SELECTED TEXT>
◆ ◆ ◆ ◆ ◆

Scots, kingdom of
Alba had originally been the Gaelic word for Britain. It is hard to believe, however, that this term for the new kingship was adopted c.900 because of any claim to rule all Britain. The territory which the first kings of Scots held firmly in their grasp was probably little larger than an 11th-cent. English earldom. Until as late as the early 13th cent. Alba, ‘Scotland’ (or Albania/Scotia in Latin), was used to refer to the area east of the Grampian mountains stretching north from the river Forth to (approximately) the border with Moray. In the 13th cent. ‘Scotland’ came to be used regularly by Scots themselves to refer to the whole of what is now mainland Scotland.
The survival of this new kingdom can be attributed largely to the long reign of Constantine II. He succeeded his cousin Donald II, the first recorded ‘king of Scotland (Alba)’, in 900, and reigned for at least four decades. The emergence of ‘Scotland’ in this period can, therefore, be compared with other new countries of a similar size, such as Flanders and Normandy, which rose out of the ashes of Scandinavian devastation.

◆ ◆ ◆ ◆ ◆

SUPPLIED RECORDS>
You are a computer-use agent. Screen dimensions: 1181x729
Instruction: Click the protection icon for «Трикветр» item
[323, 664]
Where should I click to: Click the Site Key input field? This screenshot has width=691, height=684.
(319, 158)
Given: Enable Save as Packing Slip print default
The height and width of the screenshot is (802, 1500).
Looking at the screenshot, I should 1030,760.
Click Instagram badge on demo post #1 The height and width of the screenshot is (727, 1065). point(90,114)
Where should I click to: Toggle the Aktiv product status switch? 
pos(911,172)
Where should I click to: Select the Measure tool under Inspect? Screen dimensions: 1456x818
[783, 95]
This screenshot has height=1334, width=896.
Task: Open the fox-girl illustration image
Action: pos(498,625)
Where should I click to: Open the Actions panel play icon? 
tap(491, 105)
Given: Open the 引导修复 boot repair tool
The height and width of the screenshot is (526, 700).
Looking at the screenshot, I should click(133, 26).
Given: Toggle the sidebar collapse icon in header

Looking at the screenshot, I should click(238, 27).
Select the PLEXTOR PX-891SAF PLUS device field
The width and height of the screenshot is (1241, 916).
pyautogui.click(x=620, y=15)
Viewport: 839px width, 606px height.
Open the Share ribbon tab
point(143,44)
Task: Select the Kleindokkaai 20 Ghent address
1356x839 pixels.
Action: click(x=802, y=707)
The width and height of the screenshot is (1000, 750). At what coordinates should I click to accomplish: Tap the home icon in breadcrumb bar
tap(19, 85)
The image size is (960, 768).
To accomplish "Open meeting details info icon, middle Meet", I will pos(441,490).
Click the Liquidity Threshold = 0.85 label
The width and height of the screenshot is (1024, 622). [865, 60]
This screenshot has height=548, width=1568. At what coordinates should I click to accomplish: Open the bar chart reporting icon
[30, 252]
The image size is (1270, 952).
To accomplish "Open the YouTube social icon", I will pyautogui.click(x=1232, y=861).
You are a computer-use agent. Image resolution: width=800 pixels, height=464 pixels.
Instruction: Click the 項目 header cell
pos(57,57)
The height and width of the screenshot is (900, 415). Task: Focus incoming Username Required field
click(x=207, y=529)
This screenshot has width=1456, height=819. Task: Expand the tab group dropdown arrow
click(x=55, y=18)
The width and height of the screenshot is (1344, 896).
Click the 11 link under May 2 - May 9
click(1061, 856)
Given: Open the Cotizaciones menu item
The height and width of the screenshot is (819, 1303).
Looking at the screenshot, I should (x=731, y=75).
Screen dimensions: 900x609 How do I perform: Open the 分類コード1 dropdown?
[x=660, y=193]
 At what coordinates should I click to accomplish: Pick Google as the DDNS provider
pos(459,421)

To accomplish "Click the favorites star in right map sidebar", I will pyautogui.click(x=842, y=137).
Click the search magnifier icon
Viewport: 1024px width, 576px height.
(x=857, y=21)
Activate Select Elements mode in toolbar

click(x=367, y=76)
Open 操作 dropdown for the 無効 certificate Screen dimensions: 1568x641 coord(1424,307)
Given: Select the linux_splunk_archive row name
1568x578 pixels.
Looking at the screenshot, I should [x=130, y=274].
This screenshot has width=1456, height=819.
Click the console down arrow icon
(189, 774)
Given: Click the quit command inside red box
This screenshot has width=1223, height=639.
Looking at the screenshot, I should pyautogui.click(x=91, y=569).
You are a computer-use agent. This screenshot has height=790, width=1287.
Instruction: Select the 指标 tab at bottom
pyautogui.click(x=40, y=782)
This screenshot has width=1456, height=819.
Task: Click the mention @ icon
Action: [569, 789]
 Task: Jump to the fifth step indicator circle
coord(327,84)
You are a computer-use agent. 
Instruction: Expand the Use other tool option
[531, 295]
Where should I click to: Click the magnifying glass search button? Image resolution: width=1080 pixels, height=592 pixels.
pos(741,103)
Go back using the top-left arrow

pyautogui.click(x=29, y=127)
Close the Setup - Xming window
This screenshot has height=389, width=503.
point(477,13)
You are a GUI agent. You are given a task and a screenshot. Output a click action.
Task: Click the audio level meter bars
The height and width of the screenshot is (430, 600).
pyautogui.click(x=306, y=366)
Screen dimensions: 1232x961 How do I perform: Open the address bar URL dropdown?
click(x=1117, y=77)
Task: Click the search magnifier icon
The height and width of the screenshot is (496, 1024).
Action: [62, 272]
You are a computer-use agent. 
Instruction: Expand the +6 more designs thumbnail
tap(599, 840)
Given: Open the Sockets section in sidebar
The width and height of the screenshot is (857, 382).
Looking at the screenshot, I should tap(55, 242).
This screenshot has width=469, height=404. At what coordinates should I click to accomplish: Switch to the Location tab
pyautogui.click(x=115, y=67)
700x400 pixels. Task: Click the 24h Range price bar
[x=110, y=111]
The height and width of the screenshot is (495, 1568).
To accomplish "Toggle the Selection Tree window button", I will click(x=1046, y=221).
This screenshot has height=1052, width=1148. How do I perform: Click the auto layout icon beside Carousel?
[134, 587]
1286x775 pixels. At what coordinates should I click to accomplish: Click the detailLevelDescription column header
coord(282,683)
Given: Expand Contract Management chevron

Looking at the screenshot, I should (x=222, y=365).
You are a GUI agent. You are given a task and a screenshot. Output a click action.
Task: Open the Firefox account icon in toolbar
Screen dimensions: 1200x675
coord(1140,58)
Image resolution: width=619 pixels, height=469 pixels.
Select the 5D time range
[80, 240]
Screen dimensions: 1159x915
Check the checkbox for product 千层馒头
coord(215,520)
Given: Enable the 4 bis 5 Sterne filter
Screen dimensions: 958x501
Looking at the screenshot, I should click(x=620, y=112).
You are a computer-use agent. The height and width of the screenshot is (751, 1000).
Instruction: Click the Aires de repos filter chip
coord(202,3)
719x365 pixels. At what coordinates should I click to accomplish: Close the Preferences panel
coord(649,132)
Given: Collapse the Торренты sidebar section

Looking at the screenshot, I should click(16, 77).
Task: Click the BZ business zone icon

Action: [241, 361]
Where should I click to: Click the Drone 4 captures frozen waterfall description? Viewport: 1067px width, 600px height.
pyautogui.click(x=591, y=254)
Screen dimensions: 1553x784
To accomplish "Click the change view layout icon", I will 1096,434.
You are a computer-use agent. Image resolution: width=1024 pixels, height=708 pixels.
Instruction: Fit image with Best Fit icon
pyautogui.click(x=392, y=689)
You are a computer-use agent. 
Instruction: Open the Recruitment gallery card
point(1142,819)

◆ ◆ ◆ ◆ ◆

DIRECTIONS FOR THIS TASK> Rewrite the passage on the kingdom of Scots from "The survival of" up to and including "of Scandinavian devastation.", putting "forty years" in place of "four decades".

COMPLETED EXERCISE>
The survival of this new kingdom can be attributed largely to the long reign of Constantine II. He succeeded his cousin Donald II, the first recorded ‘king of Scotland (Alba)’, in 900, and reigned for at least forty years. The emergence of ‘Scotland’ in this period can, therefore, be compared with other new countries of a similar size, such as Flanders and Normandy, which rose out of the ashes of Scandinavian devastation.